Des interventions chirurgicales sont-elles toujours possibles ?

On n’a encore jamais vu de cas où elles n’étaient pas possibles, en général les mutilations sexuelles sont réparables. Mais il est vrai qu’il y a parfois des excisions compliquées.

Les cas les plus difficiles à réparer, ce sont les excisions réalisées sous anesthésie dans des pays comme l’Egypte et la Guinée, car le clitoris est coupé à ras. L’excision traditionnelle, la plus répandue, se fait sans anesthésie, et quand la jeune fille se débat l’exciseuse ne peut pas couper de façon aussi radicale.
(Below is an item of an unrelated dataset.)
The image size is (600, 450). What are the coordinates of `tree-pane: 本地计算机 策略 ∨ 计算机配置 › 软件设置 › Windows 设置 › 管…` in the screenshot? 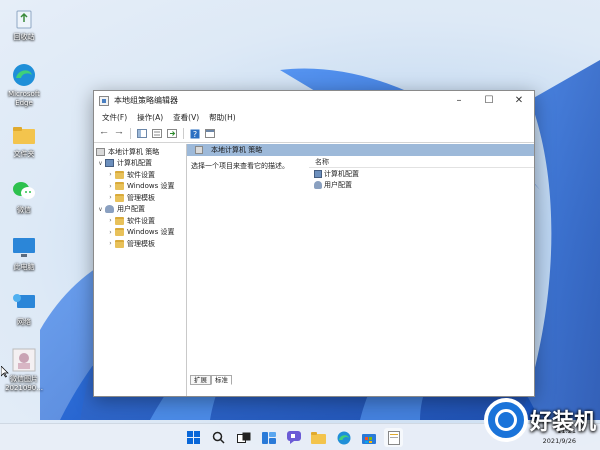 It's located at (140, 270).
Et ces chirurgies sont-elles toujours souhaitables ?

La chirurgie aide bien sûr mais elle vient en complément d’une reconstruction psychologique, en amont et en aval de l’intervention. Il y a plusieurs types d’excisions. Pour les femmes victimes d’infibulation, la chirurgie est salvatrice. Il est clair que quand on a fermé la vulve d’une femme on n’a pas d’autre choix que de l’ouvrir si on veut qu’elle ait une sexualité normale. Certaines femmes excisées peuvent retrouver des sensations sans chirurgie alors que d’autres qui ont des douleurs pendant les rapports vont en avoir besoin.

Vous êtes vous-même passé par ce processus de reconstruction puisque vous avez subi une excision ?

Je suis née dans le nord de la Côte d’Ivoire, c’est là-bas que j’ai été excisée à l’âge de 9 ans par une tante, pendant les vacances scolaires, alors que ma mère était contre cette pratique. Sur le moment je n’ai pas vraiment réalisé ce qui s’était passé, j’ai eu mal certes mais je ne savais pas les conséquences que cela aurait sur ma vie de femme adulte. Plus tard, j’ai développé un sentiment d’infériorité, je ne me sentais plus comme une femme à part entière, je ressentais un profond mal-être.

A 34 ans, j’ai décidé de me reconstruire, je ne voulais surtout pas que l’excision ait le dernier mot sur ma vie. Je me suis fait opérer le 7 décembre 2016 et c’est ma deuxième date de naissance, je suis enfin devenue entière. J’avais déjà fait un travail psychologique énorme, mais ce sentiment de ne pas être entière subsistait, j’ai vécu l’excision comme une amputation.

Qu’est-ce qui a été le plus traumatisant dans cette expérience ?

Le plus difficile c’est d’être dépossédé de son corps. C’est lié à l’effet de surprise, à la brutalité de l’acte. Les exciseuses racontent des mensonges, moi on m’a dit que j’allais à une fête et au moment où j’ai compris, on me plaquait au sol et on me coupait le clitoris. Cela crée aussi un rapport biaisé à la sexualité. Là où j’ai grandi, on disait qu’il fallait vite exciser une jeune fille avant qu’elle coure derrière les hommes. Inconsciemment, on se dit alors que la sexualité est mauvaise.

Êtes-vous de plus en plus sollicitée en tant qu’association de lutte contre l’excision ?

Oui, on a de plus en plus de demandes, la situation est préoccupante. Plus l’association se développe et plus je reçois de jeunes filles nées en France et excisées pendant les vacances scolaires. Et le taux d’excision a également bondi à cause du Covid-19 notamment car les associations de terrain dans les pays concernés ont été moins présentes. A l’institut, on pourra accompagner jusqu’à 300 femmes par an.